本も同じで、純文学から絵本、マンガ、推理小説や
実用書など、その時によって手にぴったりなじむものが
変わったりします。
これこれ、これが読みたかったという本に出会うときは、
いわば読書のシンデレラフィット。
この本を何かに例えるならば、水でしょうか。
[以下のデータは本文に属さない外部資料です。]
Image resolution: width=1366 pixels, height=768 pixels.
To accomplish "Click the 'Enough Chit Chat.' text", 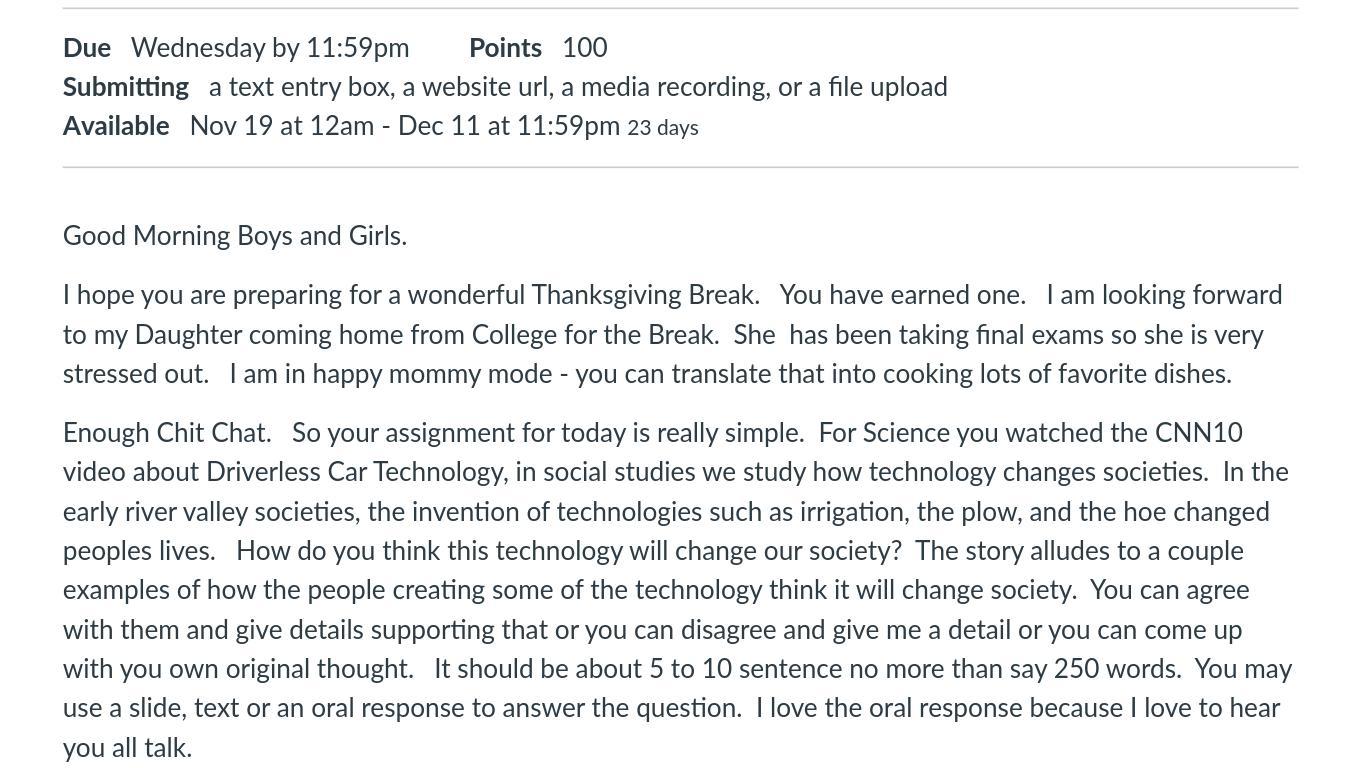I will pyautogui.click(x=167, y=433).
飲めばさわやかで、飽きることなく
体にすーっと染み渡るようなエッセイです。
おかげで真夏の満員電車が苦痛ではなくなり、ありがたいことでした。
「箸もてば」(石田千 新講社、2017年)
”ままごとのように”ひとり分の食事を作って、食べて、また片付ける。
水をはった土鍋に浮かべておいた昆布を思い出して、ちょっと一杯の誘いを
「先約が」と断るくだりなど、とても好きです。
日常をひとすくい、水のように軽やかな文章に仕立てられているのが見事で、
すっかり石田千さんのファンになりました。
日々をしっかり見つめ、自分なりにささやかな楽しみを持っている人は見ていて
心地よく、また心強いものです。
楽しいこと悲しいこと、いつか箸もてば思い浮かぶような、愛しい思い出に
変わるのかなあ。
夏バテで食欲がなくて、という方も、読むうちにぐうぐうとお腹が鳴るかも。